What you have to do –
Transcribe all of the records exactly, leaving every line as it is.

Records for processing –
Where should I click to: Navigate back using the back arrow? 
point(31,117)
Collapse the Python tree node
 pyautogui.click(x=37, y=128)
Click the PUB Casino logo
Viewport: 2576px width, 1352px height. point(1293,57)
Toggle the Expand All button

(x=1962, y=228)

Result of this exercise –
Where should I click to: Navigate back using the back arrow? 
point(31,117)
Collapse the Python tree node
 pyautogui.click(x=37, y=128)
Click the PUB Casino logo
Viewport: 2576px width, 1352px height. point(1293,57)
Toggle the Expand All button

(x=1962, y=228)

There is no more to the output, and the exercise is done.